Anna Karenina — Part 1

Contents

Chapter 1

Happy families are all alike; every unhappy family is unhappy in its own way.

Chapter 2

There was no solution, but that universal solution which life gives to all questions, even the most complex and insoluble. That answer is: one must live in the needs of the day – that is, forget oneself.

Chapter 3

Except deceit and lying nothing could come of it now; and deceit and lying were opposed to his nature.

Chapter 4

He looked at her, and the fury expressed in her face alarmed and amazed him. He did not understand how his pity for her exasperated her. She saw in him sympathy for her, but not love.

Chapter 5

Levin suddenly blushed, not as grown men blush, slightly, without being themselves aware of it, but as boys blush, feeling that they are ridiculous through their shyness, and consequently ashamed of it and blushing still more, almost to the point of tears.

Chapter 6

But Levin was in love, and so it seemed to him that Kitty was so perfect in every respect that she was a creature far above everything earthly; and that he was a creature so low and so earthly that it could not even be conceived that other people and she herself could regard him as worthy of her.

Chapter 7

The professor, in annoyance, and, as it were, mental suffering at the interruption, looked round at the strange inquirer, more like a bargeman than a philosopher, and turned his eyes upon Sergey Ivanovitch, as though to ask: What’s one to say to him?

Chapter 8

There was a struggle in his heart between the desire to forget his unhappy brother for the time, and the consciousness that it would be base to do so.

Chapter 9

He knew she was there by the rapture and the terror that seized on his heart. […] There was apparently nothing striking either in her dress or her attitude.
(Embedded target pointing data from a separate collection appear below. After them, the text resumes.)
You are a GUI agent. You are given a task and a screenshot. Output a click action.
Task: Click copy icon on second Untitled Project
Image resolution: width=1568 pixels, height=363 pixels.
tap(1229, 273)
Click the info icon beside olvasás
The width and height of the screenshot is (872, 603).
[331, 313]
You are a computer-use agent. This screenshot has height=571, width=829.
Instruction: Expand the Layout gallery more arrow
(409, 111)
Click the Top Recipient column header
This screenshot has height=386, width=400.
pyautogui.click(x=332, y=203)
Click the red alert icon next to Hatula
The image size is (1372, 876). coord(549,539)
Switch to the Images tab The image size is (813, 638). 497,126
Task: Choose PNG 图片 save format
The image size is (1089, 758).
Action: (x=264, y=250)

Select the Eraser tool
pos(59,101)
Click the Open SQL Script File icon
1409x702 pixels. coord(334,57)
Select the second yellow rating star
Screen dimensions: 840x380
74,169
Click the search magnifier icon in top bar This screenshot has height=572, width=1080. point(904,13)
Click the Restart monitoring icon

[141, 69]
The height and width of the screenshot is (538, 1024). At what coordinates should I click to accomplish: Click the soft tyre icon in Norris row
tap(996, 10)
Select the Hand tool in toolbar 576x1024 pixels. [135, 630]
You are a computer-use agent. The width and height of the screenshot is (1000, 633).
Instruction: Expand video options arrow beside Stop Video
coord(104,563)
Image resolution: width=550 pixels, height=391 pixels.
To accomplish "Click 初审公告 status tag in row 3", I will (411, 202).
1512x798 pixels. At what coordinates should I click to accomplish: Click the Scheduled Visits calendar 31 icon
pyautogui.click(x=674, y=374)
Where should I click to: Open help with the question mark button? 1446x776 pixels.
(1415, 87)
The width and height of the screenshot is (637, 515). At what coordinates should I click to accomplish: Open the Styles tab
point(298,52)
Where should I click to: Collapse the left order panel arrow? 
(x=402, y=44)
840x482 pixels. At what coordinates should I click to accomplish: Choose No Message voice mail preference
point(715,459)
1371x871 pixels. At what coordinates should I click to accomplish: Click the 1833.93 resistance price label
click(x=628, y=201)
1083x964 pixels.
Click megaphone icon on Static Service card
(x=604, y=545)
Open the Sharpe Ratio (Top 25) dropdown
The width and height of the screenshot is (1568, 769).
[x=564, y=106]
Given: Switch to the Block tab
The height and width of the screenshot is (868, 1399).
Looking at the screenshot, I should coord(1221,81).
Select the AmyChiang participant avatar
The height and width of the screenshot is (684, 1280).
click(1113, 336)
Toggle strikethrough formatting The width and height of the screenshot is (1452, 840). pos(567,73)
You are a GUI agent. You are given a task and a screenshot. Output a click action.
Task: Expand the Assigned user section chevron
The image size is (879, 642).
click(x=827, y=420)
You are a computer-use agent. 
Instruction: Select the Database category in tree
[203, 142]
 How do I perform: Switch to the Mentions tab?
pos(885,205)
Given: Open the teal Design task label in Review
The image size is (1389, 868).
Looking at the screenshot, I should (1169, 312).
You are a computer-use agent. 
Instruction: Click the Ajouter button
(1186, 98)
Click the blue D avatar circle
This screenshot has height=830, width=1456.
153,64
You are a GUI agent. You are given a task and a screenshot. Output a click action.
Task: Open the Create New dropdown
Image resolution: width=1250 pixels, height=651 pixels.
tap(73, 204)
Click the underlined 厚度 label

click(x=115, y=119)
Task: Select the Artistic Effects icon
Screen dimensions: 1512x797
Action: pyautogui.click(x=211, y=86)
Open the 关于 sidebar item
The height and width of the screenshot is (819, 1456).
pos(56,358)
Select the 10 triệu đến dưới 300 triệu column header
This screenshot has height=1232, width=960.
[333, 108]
But for Levin she was as easy to find in that crowd as a rose among nettles. Everything was made bright by her. She was the smile that shed light on all round her.

Chapter 10

“You must understand,” said he, “it’s not love. I’ve been in love, but it’s not that. It’s not my feeling, but a sort of force outside me has taken possession of me.”

Chapter 11

That’s your strong point and your failing. You have a character that’s all of a piece, and you want the whole of life to be of a piece too […] You want a man’s work, too, always to have a defined aim, and love and family life always to be undivided – and that’s not how it is. All the variety, all the charm, all the beauty of life is made up of light and shadow.

Chapter 12

She wished for what her mother wished for, but the motives of her mother’s wishes wounded her.